Here's my Jenkins Multi-Branch setup:
Branch Sources
Subversion
Project Repository Base: http://svn.vegicorp.net/svn/toast
Credentials: builder/*****
Include Branches: */trunk, */branches/*
Exclude Branches: */private
Property Strategy: All branches get the same properties
Build Configuration
Mode: By Jenkinsfile
Build Triggers (None selected)
Trigger builds remotely (e.g., from scripts) Help for feature: Trigger * builds remotely (e.g., from scripts)
Build periodically Help for feature: Build periodically
Build when another project is promoted
Maven Dependency Update Trigger Help for feature: Maven Dependency Update Trigger
Periodically if not otherwise run
Note that the list of Build Triggers list does not include Poll SCM. Changes in the repository does not trigger any build. Jenkinsfiles are located at the root of each sub-project. If I force a reindex, all changed sub-projects get built and all new branches are found. I did originally checked Periodically and reindexed every minute to pick up a change, but that's klutzy and it seems to cause Jenkins to consume memory.
Triggering a build on an SCM change should be pretty basic, but I don't see a configuration parameter for this like I do with standard jobs. I also can't seem to go into sub-projects and set those to trigger builds either.
There must be something really, really simple that I am missing.
Configuration:
Jenkins 2.19
Pipeline 2.3
Pipeline API: 2.3
Pipeline Groovy: 2.17
Pipeline Job: 2.6
Pipeline REST API Plugin: 2.0
Pipeline Shared Groovy Libraries: 2.3
Pipeline: Stage View Plugin: 1.7
Pipeline: Supporting APIs 2.2
SCM API Plugin: 1.2
I finally found the answer. I found a entry in the Jenkins' Jira Database that mentioned this exact issue. The issue is called SCM polling is not being performed in multibranch pipeline with Mercurial SCM. Other users chimed in too.
The answer was that Jenkins Multi-branch projects don't need to poll the SCM because indexing the branches does that for you:
Branch projects (the children) do not poll in isolation. Rather, the multibranch project (the parent folder) subsumes that function as part of branch indexing. If there are new heads on existing branches, new branch project builds will be triggered. You need merely check the box Periodically if not otherwise run in the folder configuration.
So, I need to setup reindexing of the branches. I'm not happy with this solution because it seems rather clumsy. I can add post-commit and post-push hooks in SVN and Git to trigger builds when a change takes place, and then reindex on a periodic basis (say once per hour). The problem means configuring these hooks and then keeping them up to date. Each project needs its own POST action which means updating the repository server every time a project changes. With polling, I didn't have to worry about hook maintenance.

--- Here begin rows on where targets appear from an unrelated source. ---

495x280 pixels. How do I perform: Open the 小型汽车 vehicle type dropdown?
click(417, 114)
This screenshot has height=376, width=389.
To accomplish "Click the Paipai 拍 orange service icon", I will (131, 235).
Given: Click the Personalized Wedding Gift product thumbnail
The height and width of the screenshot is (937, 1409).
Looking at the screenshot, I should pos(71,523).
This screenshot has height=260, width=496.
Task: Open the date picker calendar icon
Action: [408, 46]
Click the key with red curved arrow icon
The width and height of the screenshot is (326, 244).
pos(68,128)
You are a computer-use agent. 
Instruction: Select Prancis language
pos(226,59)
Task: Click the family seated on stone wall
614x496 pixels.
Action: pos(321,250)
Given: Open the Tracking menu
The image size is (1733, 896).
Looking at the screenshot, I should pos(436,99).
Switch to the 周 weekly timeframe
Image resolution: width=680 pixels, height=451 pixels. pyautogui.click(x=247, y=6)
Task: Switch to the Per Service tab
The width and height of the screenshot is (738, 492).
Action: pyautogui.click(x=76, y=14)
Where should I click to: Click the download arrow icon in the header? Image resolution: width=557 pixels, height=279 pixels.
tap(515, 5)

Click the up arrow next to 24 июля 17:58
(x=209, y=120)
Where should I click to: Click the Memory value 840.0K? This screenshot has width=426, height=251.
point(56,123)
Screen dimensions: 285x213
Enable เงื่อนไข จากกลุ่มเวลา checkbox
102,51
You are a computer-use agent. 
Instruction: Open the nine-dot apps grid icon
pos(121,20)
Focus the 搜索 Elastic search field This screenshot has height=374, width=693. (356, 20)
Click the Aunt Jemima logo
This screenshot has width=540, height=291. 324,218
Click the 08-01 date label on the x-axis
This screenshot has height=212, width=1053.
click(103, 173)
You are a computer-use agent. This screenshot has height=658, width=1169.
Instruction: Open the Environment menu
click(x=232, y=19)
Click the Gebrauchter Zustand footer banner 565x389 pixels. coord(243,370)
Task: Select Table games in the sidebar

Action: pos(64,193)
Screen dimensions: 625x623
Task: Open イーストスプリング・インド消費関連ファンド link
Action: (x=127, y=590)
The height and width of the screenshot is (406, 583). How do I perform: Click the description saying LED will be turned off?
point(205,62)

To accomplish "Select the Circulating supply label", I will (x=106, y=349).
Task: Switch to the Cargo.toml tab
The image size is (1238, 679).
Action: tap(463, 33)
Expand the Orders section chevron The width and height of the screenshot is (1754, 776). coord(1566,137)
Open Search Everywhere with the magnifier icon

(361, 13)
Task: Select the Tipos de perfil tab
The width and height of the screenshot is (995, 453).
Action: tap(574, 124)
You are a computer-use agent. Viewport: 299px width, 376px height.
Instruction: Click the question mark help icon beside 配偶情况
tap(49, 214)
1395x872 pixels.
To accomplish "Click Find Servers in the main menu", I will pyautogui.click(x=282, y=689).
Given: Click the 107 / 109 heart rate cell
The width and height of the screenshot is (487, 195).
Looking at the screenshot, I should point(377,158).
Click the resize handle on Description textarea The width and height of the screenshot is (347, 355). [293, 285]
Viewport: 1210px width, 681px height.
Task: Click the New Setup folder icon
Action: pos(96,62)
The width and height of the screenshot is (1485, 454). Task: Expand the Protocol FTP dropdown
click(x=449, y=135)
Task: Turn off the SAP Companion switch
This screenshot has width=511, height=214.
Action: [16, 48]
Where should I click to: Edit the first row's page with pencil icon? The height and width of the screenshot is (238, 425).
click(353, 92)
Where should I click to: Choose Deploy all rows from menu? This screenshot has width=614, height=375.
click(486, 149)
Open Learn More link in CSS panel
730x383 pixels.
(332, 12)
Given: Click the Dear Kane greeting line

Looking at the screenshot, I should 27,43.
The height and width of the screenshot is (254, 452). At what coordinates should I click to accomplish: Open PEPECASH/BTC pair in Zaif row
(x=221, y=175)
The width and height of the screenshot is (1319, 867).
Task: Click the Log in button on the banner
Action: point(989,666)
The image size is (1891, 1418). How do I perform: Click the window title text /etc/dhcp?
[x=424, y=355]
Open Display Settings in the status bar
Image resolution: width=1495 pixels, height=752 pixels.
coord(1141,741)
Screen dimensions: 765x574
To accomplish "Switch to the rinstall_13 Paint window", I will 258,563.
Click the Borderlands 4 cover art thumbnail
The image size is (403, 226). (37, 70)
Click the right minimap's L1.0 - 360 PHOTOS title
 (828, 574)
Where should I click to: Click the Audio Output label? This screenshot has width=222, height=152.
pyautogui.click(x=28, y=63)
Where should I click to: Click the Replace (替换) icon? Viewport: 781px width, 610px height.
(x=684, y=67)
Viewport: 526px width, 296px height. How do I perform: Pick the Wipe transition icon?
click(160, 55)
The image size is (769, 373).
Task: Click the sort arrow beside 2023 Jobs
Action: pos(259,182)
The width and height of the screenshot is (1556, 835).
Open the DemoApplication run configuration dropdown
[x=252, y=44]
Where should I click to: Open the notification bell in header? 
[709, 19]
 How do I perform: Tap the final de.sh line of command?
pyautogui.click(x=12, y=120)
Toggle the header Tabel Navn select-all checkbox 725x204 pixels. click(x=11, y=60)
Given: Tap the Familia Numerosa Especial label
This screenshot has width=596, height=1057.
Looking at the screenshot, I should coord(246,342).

You never mentioned setting up a webhook for your repository, so this may be the problem (or part of it).
Jenkins by itself can't just know when changes to a repository have been made. The repository needs to be configured to broadcast when changes are made. A webhook defines a URL that the repository can POST various bits of information to. Point it to a URL that Jenkins can read, and that allows Jenkins to respond to specific types of information it receives.
For example, if you were using github, you could have Jenkins listen on a url such as https://my-jenkins.com/github-webhook/. Github could be configured to send a POST as soon as a PR is opened, or a merge is performed. This POST not only symbolizes that the action was performed, but will also contain information about the action, such as a SHA, branch name, user performing the action... etc.
Both Jenkins and SVN should be capable of defining the URL they each respectively POST and listen on.